Everyone else is better served by Gorilla. You get cedar construction, fast shipping, compact options for tighter yards, and a kit you control from order to assembly, all without a dealer appointment or an install fee. The lifetime-versus-15-year warranty gap rarely matters in practice, since a sealed cedar set comfortably outlasts the years your kids will use it. To weigh sizing, materials, and safety before you order a cedar set you can build yourself, start with our playset buying guide.
Rainbow sets cost more because every one is made to order from heavy cedar beams, sold through a dealer network, and usually installed by a certified crew. That custom build and professional installation, which can add $500 to $1,000 or more, drive the premium. Gorilla reaches similar cedar quality at a lower price by shipping pre-designed kits you assemble yourself.

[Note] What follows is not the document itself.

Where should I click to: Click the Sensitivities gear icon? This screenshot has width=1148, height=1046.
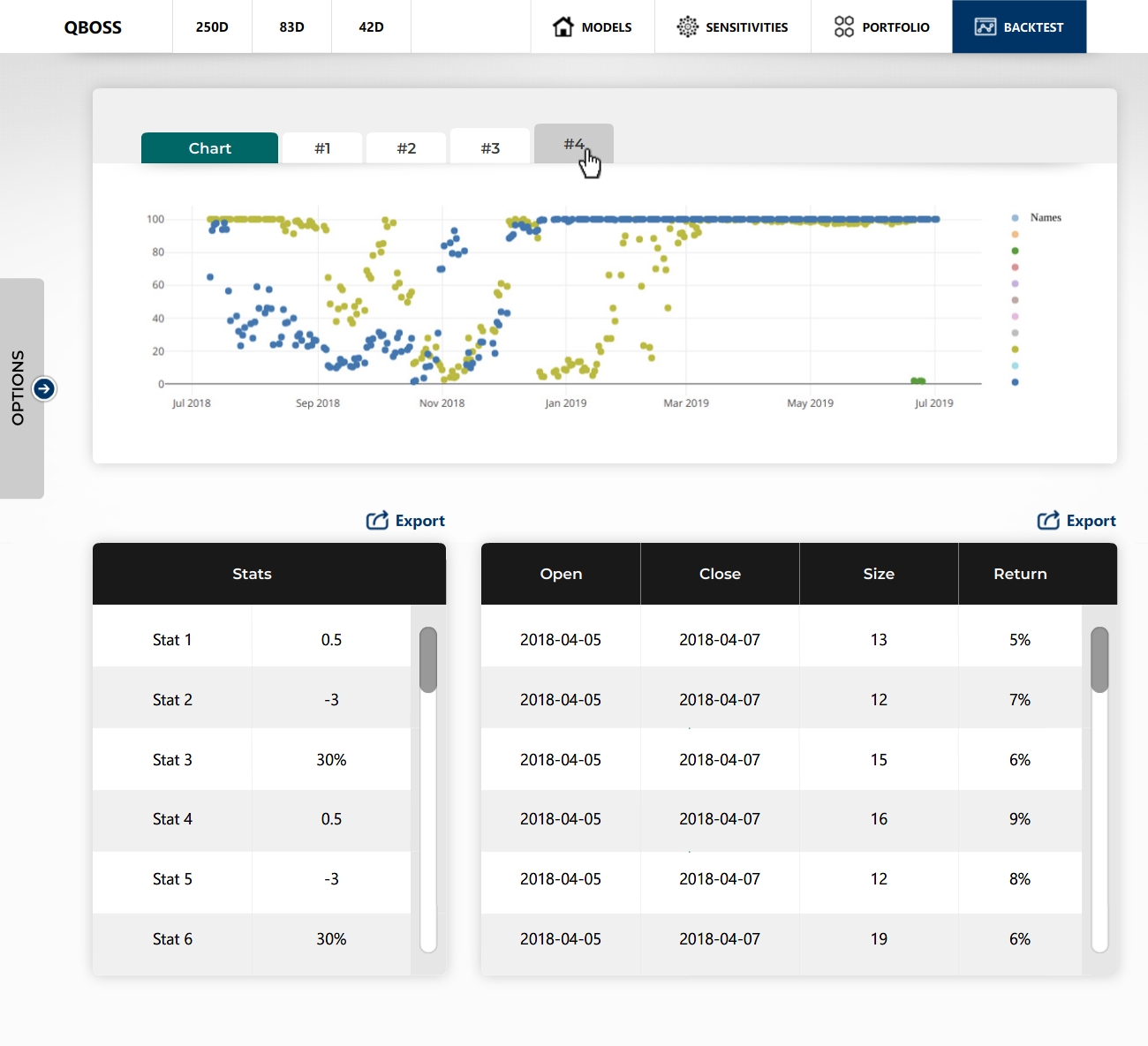pos(687,26)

Yes. Gorilla builds its sets from naturally rot-resistant cedar with notched-beam construction, dual-bolt joints, and zinc-coated commercial-grade hardware, engineered to the ASTM F1148 home play standard. A well-maintained Gorilla set sealed every couple of years routinely lasts 15 years or more.
A Gorilla cedar playset typically lasts 15 years or more with light maintenance, thanks to cedar’s natural resistance to rot and insects. Sealing the wood every one to three years and inspecting it each spring for splintering or ground-contact rot keeps it sound for the full span most kids will use it.
Gorilla Playsets, founded in 1993, designs cedar swing sets and playsets sold as complete DIY kits that ship directly to your home. The sets use cedar lumber and are built for home assembly with everyday tools, which is a core part of how the brand keeps prices below custom dealer-installed sets like Rainbow.